A top-level conclusion from my book Brave New War is that security in the future, from economic to physical to environmental to social, will be measured by our responses to a never-ending series of global systemic shocks derived from a plethora of sources. Unfortunately, we are likely to fare badly. The reasons for this are simple, the global system is:
- Too Big. Simply, the system's scale is far beyond the ability of nation-states, or a community of nation-states, to manage when it suffers a breakdown. In the case of the current financial collapse, the global shadow banking system (a globally inter-networked collection of unregulated financial products) is approximately $450 trillion, as compared to a US GDP of $15 trillion or a global GDP of ~$60 trillion. Put another way, the financial liabilities of the highly leveraged Deutsche Bank are 80% of Germany's GDP and Barclay's liabilities are 100% of the UK's GDP. As the leverage underlying the shadow banking system unwinds and more banks fail, the scale of the loses experienced will rapidly exceed nation-state budgets.
- Too Fast. The speed at which shocks spread in this globally interconnected system is faster than the response time of governmental institutions (tight coupling). In this financial crisis, the cascade of failure in the system spreads at the speed of information networks and computer automation in trillion dollar increments. The upshot is that the government's impacted will likely take hasty measures, like the 3 page Paulson plan in the US, without the analysis, orientation, or synthesis necessary to produce high quality results.

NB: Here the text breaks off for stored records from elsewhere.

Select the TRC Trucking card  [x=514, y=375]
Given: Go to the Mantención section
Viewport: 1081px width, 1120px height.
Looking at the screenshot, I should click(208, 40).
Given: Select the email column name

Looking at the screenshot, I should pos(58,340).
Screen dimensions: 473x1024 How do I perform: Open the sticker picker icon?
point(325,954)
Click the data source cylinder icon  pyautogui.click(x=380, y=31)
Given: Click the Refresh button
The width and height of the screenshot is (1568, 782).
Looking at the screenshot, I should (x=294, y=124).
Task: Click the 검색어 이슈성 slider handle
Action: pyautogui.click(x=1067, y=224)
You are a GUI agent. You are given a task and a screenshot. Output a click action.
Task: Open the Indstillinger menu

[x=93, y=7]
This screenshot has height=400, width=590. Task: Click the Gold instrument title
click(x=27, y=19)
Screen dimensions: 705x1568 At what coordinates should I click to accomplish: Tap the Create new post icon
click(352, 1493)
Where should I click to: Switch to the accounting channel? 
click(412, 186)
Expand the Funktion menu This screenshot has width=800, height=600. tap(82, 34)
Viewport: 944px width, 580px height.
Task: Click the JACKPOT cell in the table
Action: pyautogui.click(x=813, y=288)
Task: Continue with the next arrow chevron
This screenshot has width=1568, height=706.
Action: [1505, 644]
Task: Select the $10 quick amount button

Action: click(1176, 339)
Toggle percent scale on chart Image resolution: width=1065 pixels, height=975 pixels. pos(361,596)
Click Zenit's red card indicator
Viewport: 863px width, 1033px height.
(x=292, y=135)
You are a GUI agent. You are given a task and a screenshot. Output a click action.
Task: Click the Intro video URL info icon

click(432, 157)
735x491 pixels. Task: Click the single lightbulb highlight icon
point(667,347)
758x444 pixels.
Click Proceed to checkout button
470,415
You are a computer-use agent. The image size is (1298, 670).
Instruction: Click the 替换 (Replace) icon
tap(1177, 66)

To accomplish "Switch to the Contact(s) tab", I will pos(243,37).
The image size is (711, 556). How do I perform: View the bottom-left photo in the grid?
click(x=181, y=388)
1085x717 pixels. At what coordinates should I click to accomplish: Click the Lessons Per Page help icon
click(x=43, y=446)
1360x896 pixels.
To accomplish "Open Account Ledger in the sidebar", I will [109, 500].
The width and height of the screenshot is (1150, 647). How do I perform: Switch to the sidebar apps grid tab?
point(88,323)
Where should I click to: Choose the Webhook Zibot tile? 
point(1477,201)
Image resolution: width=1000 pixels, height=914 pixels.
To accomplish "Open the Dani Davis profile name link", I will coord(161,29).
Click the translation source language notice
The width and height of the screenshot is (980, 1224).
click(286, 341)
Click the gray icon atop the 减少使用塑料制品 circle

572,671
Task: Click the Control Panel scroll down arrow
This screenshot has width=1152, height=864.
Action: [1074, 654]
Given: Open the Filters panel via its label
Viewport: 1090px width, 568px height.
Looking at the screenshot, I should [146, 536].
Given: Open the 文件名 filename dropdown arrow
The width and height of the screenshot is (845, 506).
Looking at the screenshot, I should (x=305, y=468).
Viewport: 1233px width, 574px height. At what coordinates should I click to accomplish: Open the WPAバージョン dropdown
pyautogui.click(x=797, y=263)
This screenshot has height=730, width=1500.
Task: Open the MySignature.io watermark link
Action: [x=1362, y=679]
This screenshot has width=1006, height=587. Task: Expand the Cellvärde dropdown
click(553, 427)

- Too Complex. The system's function is beyond understanding. This is due to a lack of data (opacity either due to the nature of the system or by design as in the shadow banking system), the number of variables or connected systems, a lack of long term historical data on its operation in its current configuration, etc. The result is that efforts to mitigate the system's excesses produces pyrrhic victories (where the corrective action produces negative outcomes, like how efforts to ramp biofuel production impacted food prices). Worse, due to the system's complexity and the lack of an effective means to address its excesses, we are reduced to treating symptoms of failure (as with the Paulson plan) and even then under violent debate.
Epilogue
The inevitable outcome of systemic shocks at this magnitude will be an inevitable delegitimization of the nation-state as our trust in the ability of leaders to take effective corrective action evaporates. Further, nation-states will expend the majority of their resources on hasty and relatively ineffective corrective actions, which will make them collectively more prone to damage in the future and which will preclude the investments required to mitigate future crises. The cycle of delegitimization and resource depletion will continue until the nation-state is unable to respond at all to future calamity (the scale of this financial crisis is such, we may as well forget about any chance of early action to delay or prevent global warming, peak oil, water scarcity, food shortfalls, pandemics, etc.). In short, we will see a proliferation of hollow states.
NOTE: Due to the networked design of our global system, small events can be amplified into global shocks -- either through unmitigated positive feedback loops or a breakdown in the system's core assumptions.